* RECORDS FOR THE TASK *
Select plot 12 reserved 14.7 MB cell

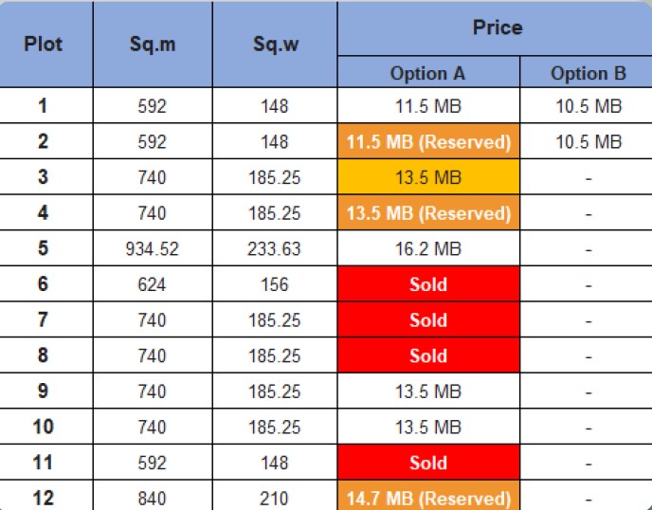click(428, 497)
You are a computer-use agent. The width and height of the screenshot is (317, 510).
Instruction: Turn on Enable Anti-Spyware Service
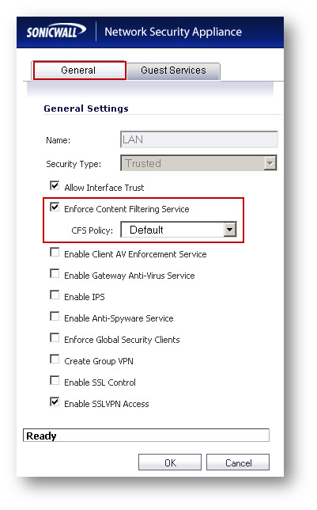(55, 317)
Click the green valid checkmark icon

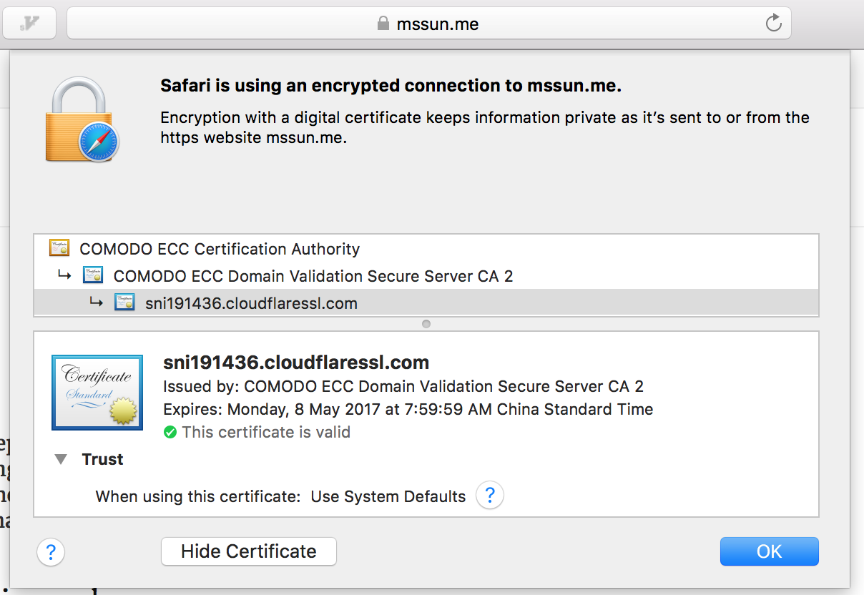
* * *
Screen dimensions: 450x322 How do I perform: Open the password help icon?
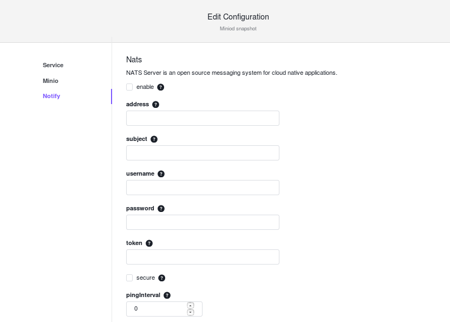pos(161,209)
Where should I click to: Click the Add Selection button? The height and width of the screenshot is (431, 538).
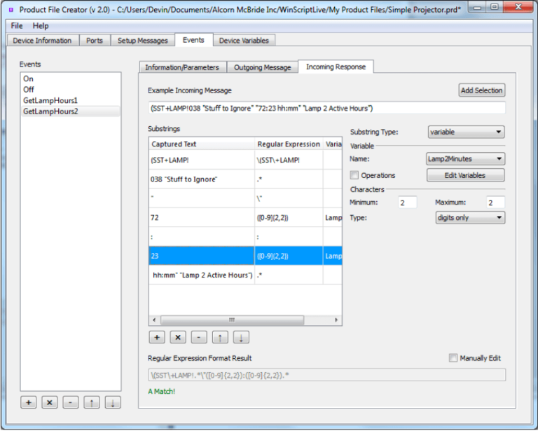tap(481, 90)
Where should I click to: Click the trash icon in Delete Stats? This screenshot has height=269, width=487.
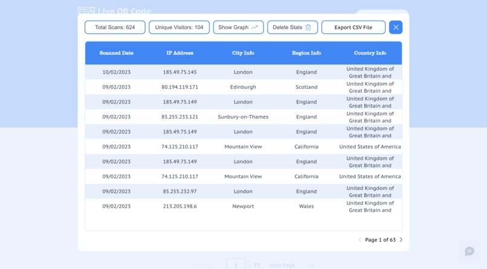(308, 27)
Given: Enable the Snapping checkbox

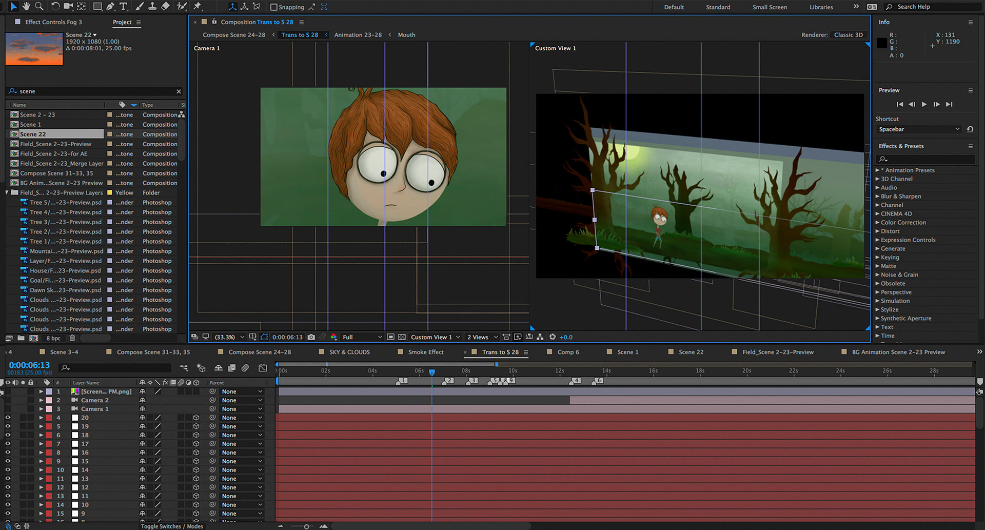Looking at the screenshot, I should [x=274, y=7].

* THE PROBLEM *
Retype, exactly and with no pictures, everything above from the line with "Select plot 12 reserved 14.7 MB cell" down to the line with "Click the green valid checkmark icon", both included.

* YOUR RESPONSE *
Select plot 12 reserved 14.7 MB cell

click(428, 497)
You are a computer-use agent. The width and height of the screenshot is (317, 510).
Instruction: Turn on Enable Anti-Spyware Service
(55, 317)
Click the green valid checkmark icon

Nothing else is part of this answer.